Very soon, people of all ages across Canada will roll up their sleeves for their flu shots.
The vaccine is already available in many doctors' offices in time to help people protect themselves from the illness.
It's impossible to predict exactly when and how severely influenza will strike, but in Canada, most cases occur between November and April.
"Get immunized as soon as possible," says Dr. Daniel Flanders, an adjunct lecturer in the department of paediatrics at the University of Toronto's Faculty of Medicine. "Once you've been vaccinated, you're protected, no matter how early or how late the flu hits."
Every year, the World Health Organization predicts which three types of the virus are most likely to make people sick. The strains expected this year are the same ones contained in last year's vaccine. But even if you got the shot last year, you will need another dose.
"Immunity decreases over time, so it is still advisable to get the vaccine again this year," says Flanders.

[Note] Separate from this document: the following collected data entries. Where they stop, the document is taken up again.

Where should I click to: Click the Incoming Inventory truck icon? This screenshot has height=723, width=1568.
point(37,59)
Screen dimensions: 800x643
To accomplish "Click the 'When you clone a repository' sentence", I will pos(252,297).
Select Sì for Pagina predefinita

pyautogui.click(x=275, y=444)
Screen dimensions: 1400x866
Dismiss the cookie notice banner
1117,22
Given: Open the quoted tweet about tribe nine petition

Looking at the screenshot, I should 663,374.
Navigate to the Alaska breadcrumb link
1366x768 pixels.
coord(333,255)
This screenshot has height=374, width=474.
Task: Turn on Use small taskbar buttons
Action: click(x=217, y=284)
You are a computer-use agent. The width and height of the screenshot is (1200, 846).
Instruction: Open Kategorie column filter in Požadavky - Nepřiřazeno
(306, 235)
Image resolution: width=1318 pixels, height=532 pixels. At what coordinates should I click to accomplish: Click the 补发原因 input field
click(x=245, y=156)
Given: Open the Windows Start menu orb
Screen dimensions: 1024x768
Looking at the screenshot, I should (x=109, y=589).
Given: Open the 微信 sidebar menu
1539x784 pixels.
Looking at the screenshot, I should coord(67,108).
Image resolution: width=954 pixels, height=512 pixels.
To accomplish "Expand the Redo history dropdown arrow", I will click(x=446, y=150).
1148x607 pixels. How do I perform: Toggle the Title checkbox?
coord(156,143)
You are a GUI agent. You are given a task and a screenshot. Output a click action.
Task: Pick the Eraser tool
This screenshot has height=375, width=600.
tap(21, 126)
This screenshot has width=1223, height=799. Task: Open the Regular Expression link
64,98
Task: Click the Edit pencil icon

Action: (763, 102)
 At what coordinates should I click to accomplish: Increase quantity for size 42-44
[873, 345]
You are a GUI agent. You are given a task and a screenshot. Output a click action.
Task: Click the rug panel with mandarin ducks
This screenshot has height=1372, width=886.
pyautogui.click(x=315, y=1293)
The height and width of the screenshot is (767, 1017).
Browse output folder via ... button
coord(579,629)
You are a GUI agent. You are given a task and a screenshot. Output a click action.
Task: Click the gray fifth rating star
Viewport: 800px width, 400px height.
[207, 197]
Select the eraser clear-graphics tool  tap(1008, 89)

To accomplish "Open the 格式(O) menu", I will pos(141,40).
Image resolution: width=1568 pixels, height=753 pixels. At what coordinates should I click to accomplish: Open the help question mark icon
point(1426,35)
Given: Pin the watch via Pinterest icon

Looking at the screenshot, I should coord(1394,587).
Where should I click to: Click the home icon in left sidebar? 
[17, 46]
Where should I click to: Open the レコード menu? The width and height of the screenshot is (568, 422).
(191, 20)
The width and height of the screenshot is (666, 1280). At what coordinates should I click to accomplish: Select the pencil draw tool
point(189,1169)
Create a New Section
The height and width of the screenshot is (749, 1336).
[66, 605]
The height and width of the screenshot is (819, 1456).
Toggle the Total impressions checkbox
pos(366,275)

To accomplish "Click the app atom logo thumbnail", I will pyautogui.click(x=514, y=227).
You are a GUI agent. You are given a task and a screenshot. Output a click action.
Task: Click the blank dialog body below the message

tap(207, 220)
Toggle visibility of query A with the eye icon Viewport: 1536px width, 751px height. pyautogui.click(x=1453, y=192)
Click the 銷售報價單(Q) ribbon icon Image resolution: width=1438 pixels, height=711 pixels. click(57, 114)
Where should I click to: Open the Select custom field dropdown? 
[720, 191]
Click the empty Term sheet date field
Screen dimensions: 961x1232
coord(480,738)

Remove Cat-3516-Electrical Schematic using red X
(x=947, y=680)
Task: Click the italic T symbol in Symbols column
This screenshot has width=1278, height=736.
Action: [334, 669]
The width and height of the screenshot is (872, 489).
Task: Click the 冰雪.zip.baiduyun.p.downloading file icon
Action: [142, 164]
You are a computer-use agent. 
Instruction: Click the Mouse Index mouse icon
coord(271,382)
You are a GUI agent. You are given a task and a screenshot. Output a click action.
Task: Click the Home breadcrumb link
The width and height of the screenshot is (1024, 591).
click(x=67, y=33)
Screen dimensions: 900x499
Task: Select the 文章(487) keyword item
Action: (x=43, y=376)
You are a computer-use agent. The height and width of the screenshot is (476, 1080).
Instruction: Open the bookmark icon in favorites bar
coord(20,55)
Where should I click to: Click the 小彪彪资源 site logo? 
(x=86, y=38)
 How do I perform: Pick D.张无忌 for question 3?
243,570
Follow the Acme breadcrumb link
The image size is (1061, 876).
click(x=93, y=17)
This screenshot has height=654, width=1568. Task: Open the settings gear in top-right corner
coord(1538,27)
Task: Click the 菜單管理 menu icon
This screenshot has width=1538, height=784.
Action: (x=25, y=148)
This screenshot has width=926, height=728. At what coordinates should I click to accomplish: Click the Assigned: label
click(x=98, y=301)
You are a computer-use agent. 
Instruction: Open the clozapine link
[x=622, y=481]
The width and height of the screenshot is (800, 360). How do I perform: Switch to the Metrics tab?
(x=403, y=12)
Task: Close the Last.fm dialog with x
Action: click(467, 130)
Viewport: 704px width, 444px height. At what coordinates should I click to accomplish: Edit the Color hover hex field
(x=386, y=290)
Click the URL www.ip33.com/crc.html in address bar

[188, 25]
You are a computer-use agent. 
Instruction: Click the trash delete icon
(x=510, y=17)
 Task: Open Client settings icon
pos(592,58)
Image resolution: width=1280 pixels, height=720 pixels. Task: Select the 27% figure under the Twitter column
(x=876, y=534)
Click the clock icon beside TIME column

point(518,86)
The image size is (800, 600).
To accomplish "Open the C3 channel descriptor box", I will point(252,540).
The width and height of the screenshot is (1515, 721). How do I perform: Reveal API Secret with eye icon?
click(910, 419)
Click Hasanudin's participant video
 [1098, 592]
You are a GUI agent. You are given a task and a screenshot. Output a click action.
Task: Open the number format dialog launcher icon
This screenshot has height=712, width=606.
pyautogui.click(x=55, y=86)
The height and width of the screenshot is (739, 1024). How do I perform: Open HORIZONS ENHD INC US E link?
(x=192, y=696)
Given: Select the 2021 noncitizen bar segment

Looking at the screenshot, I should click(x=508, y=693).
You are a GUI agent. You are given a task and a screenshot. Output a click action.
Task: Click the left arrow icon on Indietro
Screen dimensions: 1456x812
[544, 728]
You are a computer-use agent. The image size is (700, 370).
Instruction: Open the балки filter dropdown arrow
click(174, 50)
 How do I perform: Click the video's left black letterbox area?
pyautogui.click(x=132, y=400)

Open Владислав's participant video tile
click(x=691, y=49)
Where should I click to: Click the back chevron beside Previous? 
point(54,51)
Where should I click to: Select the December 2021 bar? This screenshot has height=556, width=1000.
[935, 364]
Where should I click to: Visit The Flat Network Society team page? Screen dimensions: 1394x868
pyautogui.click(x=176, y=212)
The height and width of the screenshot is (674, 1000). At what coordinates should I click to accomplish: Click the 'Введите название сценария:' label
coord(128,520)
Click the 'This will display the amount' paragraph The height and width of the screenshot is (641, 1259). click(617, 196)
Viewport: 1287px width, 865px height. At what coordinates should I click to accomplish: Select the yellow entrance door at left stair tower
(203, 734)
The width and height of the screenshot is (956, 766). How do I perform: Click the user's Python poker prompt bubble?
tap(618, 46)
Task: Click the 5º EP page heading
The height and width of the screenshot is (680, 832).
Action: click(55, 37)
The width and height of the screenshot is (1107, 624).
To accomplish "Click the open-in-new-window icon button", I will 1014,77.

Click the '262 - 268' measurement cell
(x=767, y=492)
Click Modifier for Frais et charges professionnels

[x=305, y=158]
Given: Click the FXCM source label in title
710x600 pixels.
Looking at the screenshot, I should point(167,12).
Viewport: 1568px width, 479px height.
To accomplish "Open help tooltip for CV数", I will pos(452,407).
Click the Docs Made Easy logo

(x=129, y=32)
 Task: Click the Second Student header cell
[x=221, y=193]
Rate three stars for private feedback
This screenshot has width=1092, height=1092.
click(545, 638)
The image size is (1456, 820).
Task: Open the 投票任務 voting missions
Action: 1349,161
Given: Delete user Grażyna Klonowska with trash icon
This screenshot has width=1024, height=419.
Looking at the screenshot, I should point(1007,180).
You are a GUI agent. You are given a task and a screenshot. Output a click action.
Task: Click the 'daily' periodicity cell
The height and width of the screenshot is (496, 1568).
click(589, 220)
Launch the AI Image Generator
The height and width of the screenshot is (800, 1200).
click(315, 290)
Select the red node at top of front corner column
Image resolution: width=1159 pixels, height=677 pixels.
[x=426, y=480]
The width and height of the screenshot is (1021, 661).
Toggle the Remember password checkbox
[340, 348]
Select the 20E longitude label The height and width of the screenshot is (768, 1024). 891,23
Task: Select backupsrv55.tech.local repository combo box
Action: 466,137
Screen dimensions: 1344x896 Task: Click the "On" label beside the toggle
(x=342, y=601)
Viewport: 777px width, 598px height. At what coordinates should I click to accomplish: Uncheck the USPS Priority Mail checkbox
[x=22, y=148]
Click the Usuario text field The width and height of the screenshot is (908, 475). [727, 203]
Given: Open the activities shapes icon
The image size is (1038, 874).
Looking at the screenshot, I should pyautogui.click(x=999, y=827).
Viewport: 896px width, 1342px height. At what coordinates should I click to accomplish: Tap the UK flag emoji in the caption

Flanders, who is also the owner and director of Kindercare Pediatrics and a staff physician at North York General Hospital, says there are some common misconceptions about the vaccine, including the idea that it can cause the very illness it is intended to prevent.
"The flu shot doesn't actually cause the flu," he says. "For a small number of people who receive it, the vaccine could cause some minor, temporary side effects, such as a sore arm, swelling or redness at site of the injection or some fever, but the vaccine doesn't actually contain an infectious agent, so it can't cause the flu."
Another myth is that there are harmful toxins in the flu shot.
"There are some chemicals that have their appropriate place, such as preservatives or agents that prevent bacterial contamination and infection, but they have all been rigorously studied, and demonstrated to be safe."
Another option is FluMist -- a nasal spray version of the flu vaccine. Unlike the injection, it contains weakened viruses that stimulate an immune response most people who receive it don't even feel.
Flanders says Health Canada recommends FluMist for kids between the ages of two and six years because it appears to be slightly more effective than the needle in that age group. The spray isn't publicly funded, but is available with a prescription and costs about $25 dollars. A doctor must still administer FluMist, but it can save kids, and needle-phobic adults, the pain of the injection.
"We have a community responsibility to get immunization rates as high as possible so that we can protect the most vulnerable among us and those who cannot receive vaccines," says Flanders.
Erin Howe is a writer with the Faculty of Medicine at the University of Toronto.